審判長講評 畠山 隆吉 先生

 

 今年の中部日本剣道大会は、開会式で申し上げた「世界に誇る剣道」に去年よりも近づけたと感じました。ただ、本当の意味での「世界に誇る剣道」を目指していくには、ただ勝つだけでなく、剣道において代々大切にされてきた勝ち方や試合の終わった後の礼儀作法など、まだまだ勉強して改善すべき点は多くあるとも思いました。
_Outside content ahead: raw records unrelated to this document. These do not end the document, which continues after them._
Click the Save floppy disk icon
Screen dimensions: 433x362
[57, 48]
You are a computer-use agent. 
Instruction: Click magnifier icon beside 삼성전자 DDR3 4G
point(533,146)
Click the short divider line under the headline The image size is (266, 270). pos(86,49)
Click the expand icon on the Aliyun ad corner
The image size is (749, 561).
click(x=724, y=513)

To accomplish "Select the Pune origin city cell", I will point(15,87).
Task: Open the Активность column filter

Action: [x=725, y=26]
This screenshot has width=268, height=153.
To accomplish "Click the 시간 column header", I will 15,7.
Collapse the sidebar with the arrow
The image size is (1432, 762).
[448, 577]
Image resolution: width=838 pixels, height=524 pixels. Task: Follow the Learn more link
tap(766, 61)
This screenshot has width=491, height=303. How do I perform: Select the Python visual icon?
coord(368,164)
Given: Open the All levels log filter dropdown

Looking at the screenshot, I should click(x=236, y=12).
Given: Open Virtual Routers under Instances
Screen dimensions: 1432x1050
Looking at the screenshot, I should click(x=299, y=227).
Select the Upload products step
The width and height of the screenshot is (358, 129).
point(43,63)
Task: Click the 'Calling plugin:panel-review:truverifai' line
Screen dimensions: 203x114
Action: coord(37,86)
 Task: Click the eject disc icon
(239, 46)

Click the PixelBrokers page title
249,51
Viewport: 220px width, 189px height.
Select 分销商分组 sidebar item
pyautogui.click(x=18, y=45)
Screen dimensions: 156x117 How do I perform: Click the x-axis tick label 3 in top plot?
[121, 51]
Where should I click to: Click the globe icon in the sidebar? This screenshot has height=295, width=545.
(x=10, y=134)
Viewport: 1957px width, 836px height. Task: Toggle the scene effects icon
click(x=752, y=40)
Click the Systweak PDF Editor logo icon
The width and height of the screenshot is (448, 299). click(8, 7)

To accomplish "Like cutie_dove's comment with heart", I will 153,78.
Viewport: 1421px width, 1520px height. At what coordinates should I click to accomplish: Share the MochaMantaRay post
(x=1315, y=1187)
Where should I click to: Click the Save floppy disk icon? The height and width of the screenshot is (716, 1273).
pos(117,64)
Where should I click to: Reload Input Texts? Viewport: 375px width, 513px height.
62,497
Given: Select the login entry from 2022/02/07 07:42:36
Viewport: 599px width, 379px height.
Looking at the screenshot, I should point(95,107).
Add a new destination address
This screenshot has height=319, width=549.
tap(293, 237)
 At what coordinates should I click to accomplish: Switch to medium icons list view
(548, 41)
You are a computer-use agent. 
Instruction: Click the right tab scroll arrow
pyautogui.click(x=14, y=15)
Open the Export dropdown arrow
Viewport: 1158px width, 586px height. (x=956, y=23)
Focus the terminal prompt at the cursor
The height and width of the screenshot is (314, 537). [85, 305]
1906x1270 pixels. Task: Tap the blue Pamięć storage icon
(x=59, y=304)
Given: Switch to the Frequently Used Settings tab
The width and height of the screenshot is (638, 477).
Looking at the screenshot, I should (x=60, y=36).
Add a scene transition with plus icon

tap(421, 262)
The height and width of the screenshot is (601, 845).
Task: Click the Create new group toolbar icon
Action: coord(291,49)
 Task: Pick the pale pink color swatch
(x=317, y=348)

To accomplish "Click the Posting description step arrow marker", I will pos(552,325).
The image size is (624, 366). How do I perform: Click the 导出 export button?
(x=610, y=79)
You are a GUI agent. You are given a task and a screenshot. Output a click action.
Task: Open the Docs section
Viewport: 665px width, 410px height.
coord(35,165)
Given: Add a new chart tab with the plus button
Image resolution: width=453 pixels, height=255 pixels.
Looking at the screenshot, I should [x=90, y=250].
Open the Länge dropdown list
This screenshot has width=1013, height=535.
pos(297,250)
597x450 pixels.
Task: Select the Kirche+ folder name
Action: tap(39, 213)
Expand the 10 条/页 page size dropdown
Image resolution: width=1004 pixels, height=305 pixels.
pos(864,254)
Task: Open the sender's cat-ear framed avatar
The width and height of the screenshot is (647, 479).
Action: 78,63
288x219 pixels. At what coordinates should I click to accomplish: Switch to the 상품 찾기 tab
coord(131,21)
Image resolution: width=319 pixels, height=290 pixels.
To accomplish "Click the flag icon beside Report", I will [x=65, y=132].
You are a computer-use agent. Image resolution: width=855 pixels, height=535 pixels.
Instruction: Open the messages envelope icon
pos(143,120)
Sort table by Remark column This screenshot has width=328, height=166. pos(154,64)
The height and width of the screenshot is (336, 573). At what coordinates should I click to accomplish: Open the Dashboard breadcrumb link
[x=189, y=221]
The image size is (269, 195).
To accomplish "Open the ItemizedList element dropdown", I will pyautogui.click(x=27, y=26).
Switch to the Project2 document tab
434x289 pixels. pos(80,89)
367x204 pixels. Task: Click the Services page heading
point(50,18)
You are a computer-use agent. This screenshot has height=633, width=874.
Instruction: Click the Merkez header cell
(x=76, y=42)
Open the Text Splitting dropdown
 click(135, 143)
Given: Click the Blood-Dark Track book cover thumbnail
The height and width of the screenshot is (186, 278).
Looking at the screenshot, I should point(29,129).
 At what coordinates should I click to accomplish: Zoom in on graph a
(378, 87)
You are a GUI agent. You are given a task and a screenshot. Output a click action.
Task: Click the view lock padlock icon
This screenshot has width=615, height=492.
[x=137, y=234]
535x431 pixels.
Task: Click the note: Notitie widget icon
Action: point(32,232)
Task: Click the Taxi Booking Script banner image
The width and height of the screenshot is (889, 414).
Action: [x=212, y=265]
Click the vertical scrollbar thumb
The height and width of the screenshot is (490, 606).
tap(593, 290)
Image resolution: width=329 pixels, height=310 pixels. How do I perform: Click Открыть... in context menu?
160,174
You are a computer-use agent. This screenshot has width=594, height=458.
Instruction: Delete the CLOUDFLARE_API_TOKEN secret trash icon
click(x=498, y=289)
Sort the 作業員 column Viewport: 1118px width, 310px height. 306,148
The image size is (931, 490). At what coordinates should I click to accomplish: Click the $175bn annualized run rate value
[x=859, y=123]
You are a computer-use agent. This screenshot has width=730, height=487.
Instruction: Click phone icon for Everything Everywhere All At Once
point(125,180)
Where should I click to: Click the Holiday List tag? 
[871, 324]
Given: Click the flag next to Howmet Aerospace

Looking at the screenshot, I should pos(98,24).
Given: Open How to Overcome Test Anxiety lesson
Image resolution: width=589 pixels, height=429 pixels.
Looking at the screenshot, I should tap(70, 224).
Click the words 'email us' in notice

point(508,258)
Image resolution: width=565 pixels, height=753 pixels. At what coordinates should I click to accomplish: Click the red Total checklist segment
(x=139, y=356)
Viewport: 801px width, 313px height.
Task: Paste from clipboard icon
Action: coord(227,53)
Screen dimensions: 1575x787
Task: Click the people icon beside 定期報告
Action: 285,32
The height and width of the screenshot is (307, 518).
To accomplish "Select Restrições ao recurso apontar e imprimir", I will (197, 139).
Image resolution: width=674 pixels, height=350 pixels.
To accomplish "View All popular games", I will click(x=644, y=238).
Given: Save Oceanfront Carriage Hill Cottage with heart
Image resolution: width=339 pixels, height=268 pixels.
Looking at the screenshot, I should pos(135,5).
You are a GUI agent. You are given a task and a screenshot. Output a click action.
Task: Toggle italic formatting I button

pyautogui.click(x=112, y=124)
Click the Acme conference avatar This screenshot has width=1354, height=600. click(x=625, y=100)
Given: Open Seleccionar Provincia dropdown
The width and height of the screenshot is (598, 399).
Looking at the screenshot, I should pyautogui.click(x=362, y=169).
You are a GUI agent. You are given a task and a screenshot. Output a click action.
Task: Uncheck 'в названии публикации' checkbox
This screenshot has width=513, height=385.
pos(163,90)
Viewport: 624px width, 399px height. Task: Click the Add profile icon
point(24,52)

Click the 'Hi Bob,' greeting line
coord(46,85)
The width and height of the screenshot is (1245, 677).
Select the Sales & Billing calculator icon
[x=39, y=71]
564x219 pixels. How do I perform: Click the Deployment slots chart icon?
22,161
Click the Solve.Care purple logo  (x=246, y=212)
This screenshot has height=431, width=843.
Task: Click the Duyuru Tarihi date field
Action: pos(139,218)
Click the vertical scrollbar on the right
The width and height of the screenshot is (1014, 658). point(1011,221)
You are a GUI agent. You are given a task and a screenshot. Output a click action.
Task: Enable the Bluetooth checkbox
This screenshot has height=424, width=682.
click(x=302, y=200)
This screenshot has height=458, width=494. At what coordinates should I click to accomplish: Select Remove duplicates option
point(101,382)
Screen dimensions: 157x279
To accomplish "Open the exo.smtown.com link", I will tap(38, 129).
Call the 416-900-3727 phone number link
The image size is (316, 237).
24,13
 試合に関しては、接戦や代表戦も多く、各チームの力が拮抗してきた証だと思います。しかし、勝負にこだわりすぎる技というのは、やはり見ていて感動することが少なく、審判にとっても取りにくいものがあります。その中で決勝戦の中堅戦での吉武選手の一本取った後の技は、守りに入らずに気で攻めて打ち切った技でした。そのような技は相手にも響くし、見ている人にも感動を与えます。自分を捨てきって、自分の持てるものを出し切った技。チームの勝敗だけでなく、個々の試合でこのような良い技をしっかり見て、学んで、自分も打てるように精進できるようになっていけるとよいのではないでしょうか。出場する選手が勝つだけでなく、誰もが憧れるような「剣風」を大事にして目指していけば、この大会の格式はもっと上がると思います。